Beste Darstellerin in einer Literaturverfilmung

Sarah Pale als drogensüchtige Mutter in der Literaturverfilmung „Platzspitzbaby“ ist „Beste Darstellerin“. (Foto: Kurt Schnidrig)

Die Schweizer Filmpreise 2021 sind in der vergangenen Freitagnacht vergeben worden. Die Auszeichnung „Beste Darstellerin“ ging an Sarah Pale, die in der Literaturverfilmung „Platzspitzbaby“ eine drogensüchtige Mutter mimt. Hätte das Publikum entscheiden können, wäre „Platzspitzbaby“ wohl auch noch in anderen Sparten der „Abräumer“ des Abends gewesen. So aber schwang der von der Filmkritik hochgelobte Film „Schwesterlein“ obenaus. Das Krebsdrama der Westschweizer Regisseurinnen Veronique Reymond und Stephanie Chuat gewann in der Königskategorie „Bester Spielfilm“ und wurde zusätzlich auch für die beste Montage, die beste Kamera, die beste Nebendarstellerin und das beste Drehbuch prämiert.

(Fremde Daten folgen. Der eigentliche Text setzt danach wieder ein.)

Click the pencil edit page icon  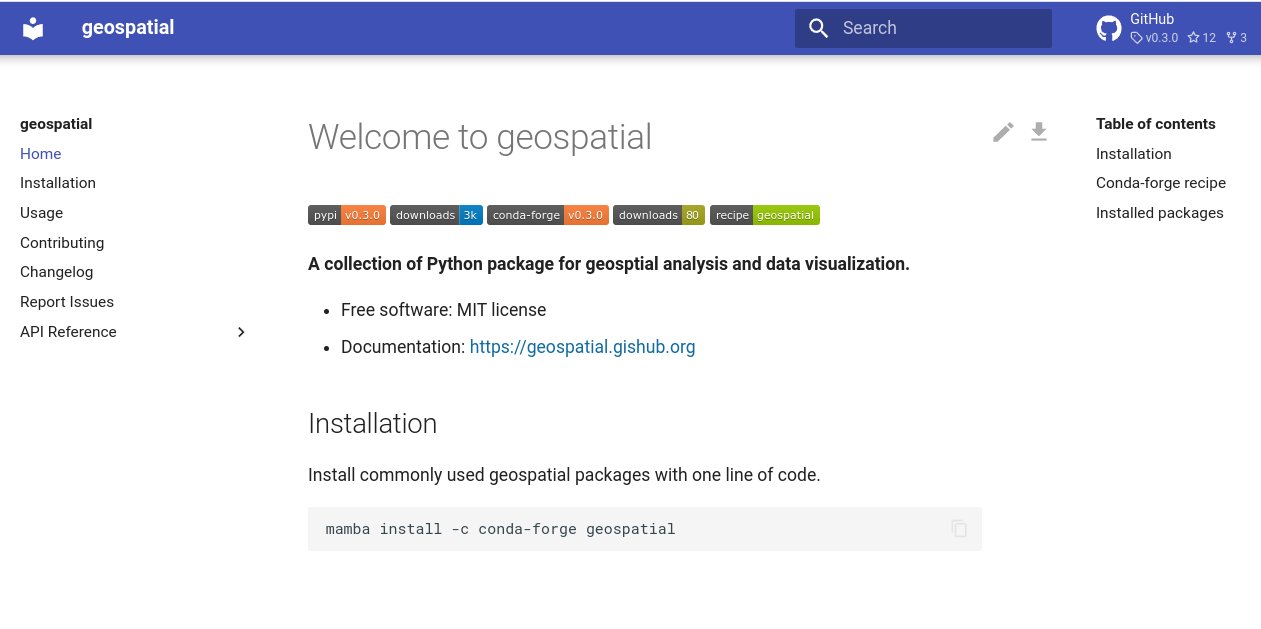point(1003,132)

Nach der Schliessung des Zürcher Drogenplatzes „Platzspitz“. Die Literaturverfilmung „Platzspitzbaby“ befasst sich mit der Drogenszene, die nach der Schliessung des Zürcher Drogenplatzes „Platzspitz“ überall in der Schweiz entstand. Der Film berührt und bewegt vor allem aufgrund der schonungslosen und teils hoch emotionalen Szenen.

Ein Mutter-Tochter-Drama. „Platzspitzbaby“ fokussiert auf eine drogensüchtige Mutter, im Film heisst sie Sandrine, und auf ihr 11-jähriges Mädchen mit dem Namen Mia. Die Tochter Mia kämpft um die Liebe ihrer Mutter, immer wieder wartet sie im Auto, bis Mama Sandrine, vollgepumpt mit Drogen, zurückkommt. Täglich sucht Mia unter den abgewrackten Junkies nach ihrer Mutter. Gerne möchte das Kind seine Mutter aus dem Drogensumpf befreien, doch immer wieder scheitert Mia an der unbezwingbaren Sucht ihrer Mutter. Schliesslich geht das Kind aus Liebe zu seiner Mutter grösste Risiken ein, um sie mit Drogen versorgen zu können.

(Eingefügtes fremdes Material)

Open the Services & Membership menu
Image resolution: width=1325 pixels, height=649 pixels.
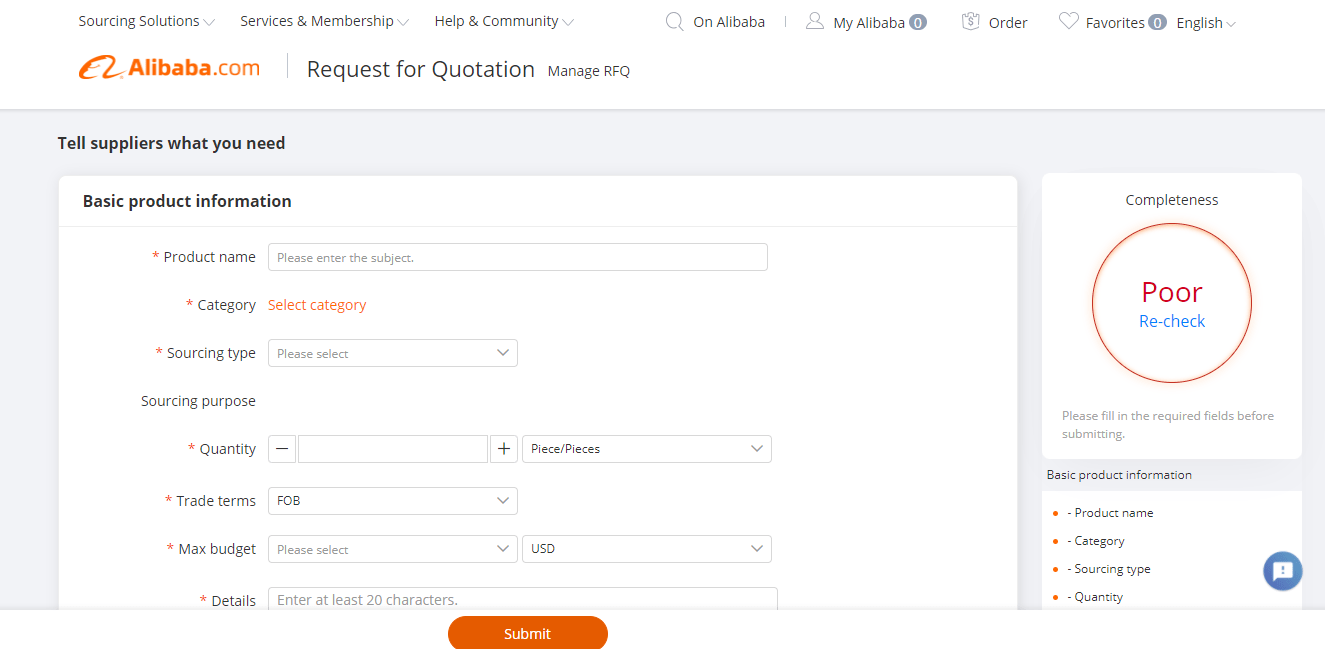(324, 21)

„Platzspitzbaby“ – eine Literaturverfilmung. Der Film basiert auf dem gleichnamigen Buch von Michelle Halbheer, das 2013 im Verlag wörterseh erschienen ist. Das Buch gibt sicherlich mehr her, was den psychologischen Hintergrund angeht. Auch zum Verständnis der komplexen Drogenszene trägt das Buch mehr bei. Im Buch erzählt Michelle Halbheer ihre eigene Geschichte als „das Platzspitzbaby“ autobiographisch und als Ich-Erzählerin. Was mir an diesem Buch besonders wichtig erscheint: Es wird aus mehreren Perspektiven erzählt. Da kommt zum Beispiel auch mal Mias Lehrer zu Wort, auch er als authentischer Ich-Erzähler. Er schildert Mias Geschichte aus der Sicht des Pädagogen. Er erzählt etwa, wie das Drogen-Kind besonders im Schultheater sich immer wieder hat neu motivieren können für ein Leben an der Seite einer drogenabhängigen Mutter. Diese literarische Technik erlaubt es dem Leser, auch Mias Kindheitsgeschichte mit einzubeziehen. Dadurch wird dem Lesepublikum ermöglicht, Mias Entwicklung zu einem Kind, das mit seinem Verhalten auffällt, nachvollziehen zu können. Demgegenüber fokussiert der Film ausschliesslich auf die problematische Mutter-Tochter-Beziehung.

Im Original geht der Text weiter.